TASK REQUIREMENTS - Once the line containing "Click the Wert field for Fehlermeldung" is found in the data below, output that line and every line after it through the last, unchanged and with nothing else.

STUDY MATERIAL -
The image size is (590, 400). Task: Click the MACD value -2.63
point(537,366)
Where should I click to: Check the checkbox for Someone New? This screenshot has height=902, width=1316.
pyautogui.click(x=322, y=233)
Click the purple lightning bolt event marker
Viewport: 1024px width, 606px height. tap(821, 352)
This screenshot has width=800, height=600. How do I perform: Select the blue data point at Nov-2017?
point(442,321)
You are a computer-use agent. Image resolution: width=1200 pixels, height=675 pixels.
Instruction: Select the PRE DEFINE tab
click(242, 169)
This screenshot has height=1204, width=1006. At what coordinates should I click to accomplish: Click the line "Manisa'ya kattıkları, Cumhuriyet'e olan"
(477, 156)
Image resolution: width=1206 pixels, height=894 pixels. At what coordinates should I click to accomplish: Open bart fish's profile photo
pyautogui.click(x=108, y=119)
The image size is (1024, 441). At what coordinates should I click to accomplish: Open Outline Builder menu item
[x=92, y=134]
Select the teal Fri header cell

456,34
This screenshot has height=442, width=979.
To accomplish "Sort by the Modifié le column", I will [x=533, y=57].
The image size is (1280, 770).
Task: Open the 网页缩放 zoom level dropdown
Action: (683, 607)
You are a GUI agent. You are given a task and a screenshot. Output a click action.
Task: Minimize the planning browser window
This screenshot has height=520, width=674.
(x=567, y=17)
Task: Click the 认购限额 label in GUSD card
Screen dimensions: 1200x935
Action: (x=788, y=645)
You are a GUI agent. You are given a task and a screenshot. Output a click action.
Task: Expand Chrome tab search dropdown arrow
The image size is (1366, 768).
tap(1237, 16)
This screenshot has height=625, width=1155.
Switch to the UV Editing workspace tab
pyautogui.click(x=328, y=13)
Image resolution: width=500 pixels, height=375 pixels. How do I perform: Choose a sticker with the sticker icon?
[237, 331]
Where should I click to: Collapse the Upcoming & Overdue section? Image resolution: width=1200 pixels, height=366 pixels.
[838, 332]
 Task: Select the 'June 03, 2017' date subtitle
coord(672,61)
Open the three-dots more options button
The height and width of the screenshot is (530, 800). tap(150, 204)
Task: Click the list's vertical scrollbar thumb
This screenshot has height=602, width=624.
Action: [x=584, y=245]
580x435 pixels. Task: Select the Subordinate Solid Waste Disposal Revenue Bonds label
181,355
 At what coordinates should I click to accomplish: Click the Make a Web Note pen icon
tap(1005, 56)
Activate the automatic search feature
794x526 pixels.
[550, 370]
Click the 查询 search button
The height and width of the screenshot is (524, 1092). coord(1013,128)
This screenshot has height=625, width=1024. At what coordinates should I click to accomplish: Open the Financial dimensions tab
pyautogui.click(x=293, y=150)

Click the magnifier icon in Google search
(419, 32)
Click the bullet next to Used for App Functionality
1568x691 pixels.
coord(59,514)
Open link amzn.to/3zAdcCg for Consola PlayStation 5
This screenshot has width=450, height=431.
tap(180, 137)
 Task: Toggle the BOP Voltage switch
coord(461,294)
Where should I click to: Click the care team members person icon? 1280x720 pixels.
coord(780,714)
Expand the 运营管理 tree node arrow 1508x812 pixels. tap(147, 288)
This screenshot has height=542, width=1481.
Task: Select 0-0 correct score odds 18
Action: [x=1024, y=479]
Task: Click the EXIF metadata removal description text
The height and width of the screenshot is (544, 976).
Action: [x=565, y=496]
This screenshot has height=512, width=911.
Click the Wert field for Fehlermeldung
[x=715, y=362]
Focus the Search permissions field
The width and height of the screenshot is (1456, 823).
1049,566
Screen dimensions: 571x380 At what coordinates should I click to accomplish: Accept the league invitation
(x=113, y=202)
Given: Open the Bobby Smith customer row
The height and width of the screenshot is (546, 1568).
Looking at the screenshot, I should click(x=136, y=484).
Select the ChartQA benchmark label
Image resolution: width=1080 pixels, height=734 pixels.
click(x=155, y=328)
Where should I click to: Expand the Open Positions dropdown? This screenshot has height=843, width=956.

PROBLEM SOLUTION -
Click the Wert field for Fehlermeldung
[x=715, y=362]
Focus the Search permissions field
The width and height of the screenshot is (1456, 823).
1049,566
Screen dimensions: 571x380 At what coordinates should I click to accomplish: Accept the league invitation
(x=113, y=202)
Given: Open the Bobby Smith customer row
The height and width of the screenshot is (546, 1568).
Looking at the screenshot, I should click(x=136, y=484).
Select the ChartQA benchmark label
Image resolution: width=1080 pixels, height=734 pixels.
click(x=155, y=328)
Where should I click to: Expand the Open Positions dropdown? This screenshot has height=843, width=956.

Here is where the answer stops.